The graying mandarins of the space industry participate in a little-known extreme sporting event: the quadrennial World Radiocommunication Conference. That groan emanating from your regulatory counsel’s office means that we are now officially in the run-up to the monthlong treaty-making forum where your company’s use of spectrum will be disputed among 191 governments. What may not be obvious is that in a scant 18 months, the industry has an opportunity to deliver itself of a spectrum stimulus that will keep companies up and down the mobile satellite value chain in business for years to come.

In January 2012, the International Telecommunication Union will consider whether it should allocate more spectrum to mobile satellite services. These radio conferences rarely devote so much time to consideration of a subject that is directly connected to the well-being of a satellite service. But if the conference does decide to grant the industry more spectrum, the international community will deliver a major fillip to the space industry, and to the cause of broadband competition globally.

There are two little-known facts about the mobile satellite industry. The first is that mobile satellite networks operate with severe shortages of spectrum. The second is that developments in technology have finally brought satellites to the brink of the mass market. Taken together, these facts have driven governments to accept that the next World Radiocommunication Conference should decide whether mobile satellite services need more spectrum after all — and if so, how much. If this idea of more spectrum has piqued your interest, the matter is referred to as “Agenda Item 1.25” — a banal name for a valuable opportunity.

Leaving aside for a moment how important it is to entities that build, operate or receive mobile satellite services that new spectrum be found to allow for growth, there also has been a shift in focus that stands to drive a whole new pillar of the space industry — if the spectrum can be found in 2012. That new pillar is mobile broadband, enabled by satellites with the power to reach small, portable or hand-held terminals. These networks provide high data throughput (that’s “broadband” to you and me) that not only offers real competition with parts of the terrestrial mobile market, but also enhances those applications that are the reserved domain of satellites: environmental monitoring, infrastructure protection and public safety, fleet and aeronautical telematics, and mobile broadcast.

In validating the business case for these new services, operators have surveyed more than just their usual constituencies. They have not had to look too far beyond them, either: Groups that have been in the news over the past months and years, such as the International Committee of the Red Cross, the International Spill Control Organization, the National Climatic Data Center, and international medical and infrastructure relief groups all rely on mobile satellite services in the speedy completion of their business. And they want more. The International Committee of the Red Cross has indicated that the growth in its usage over the past five years points to a need for more capacity, and smaller terminals, in the next five years. And as these users consume more bandwidth, they also want more affordable bandwidth. Any future flexibility on cost, of course, remains a hostage to the present congestion, and therefore makes the effort to secure more spectrum both a matter of urgency and, insofar as there are no substitutes for mobile satellite in many humanitarian cases, a matter of conscience also.

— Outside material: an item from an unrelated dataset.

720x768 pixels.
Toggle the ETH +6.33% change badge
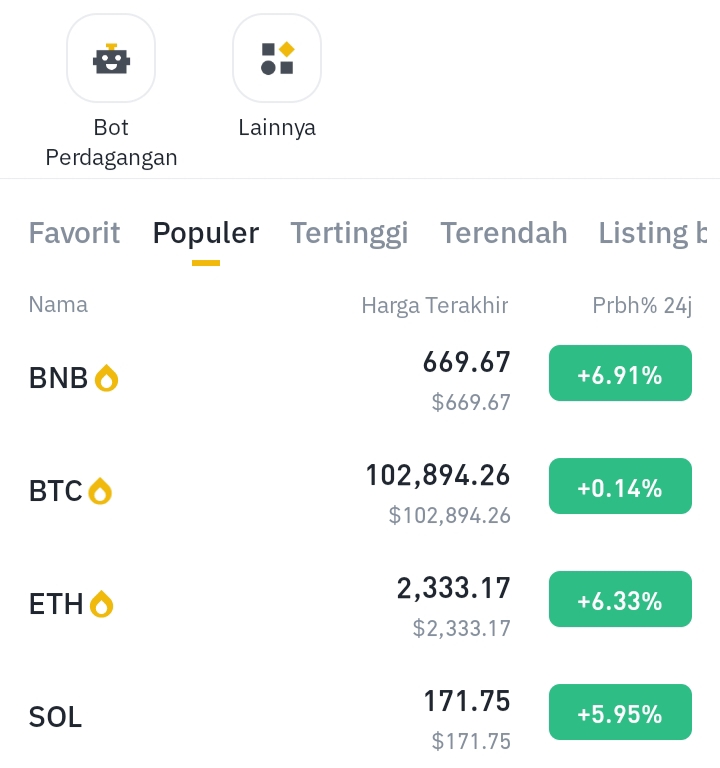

The caution here is that manufacturers, launch providers, insurers, software developers, operators, handset designers and users should not be asleep as we move into the final countdown. The work required to get governments to recognize this timely opportunity is manageable, but requires all stakeholders to pull their weight. As the treaty-making conference approaches, the space industry, at least, must get behind this priority. Only then can the ironman of spectrum management, that marathon of meetings, the World Radiocommunication Conference, be moved to grant the spectrum stimulus that will help keep this industry aloft, and even flying high.

 

Gregory Francis is managing director of Access Partnership, a London-based consulting firm that specializes in international telecommunications trade, licensing and regulatory issues.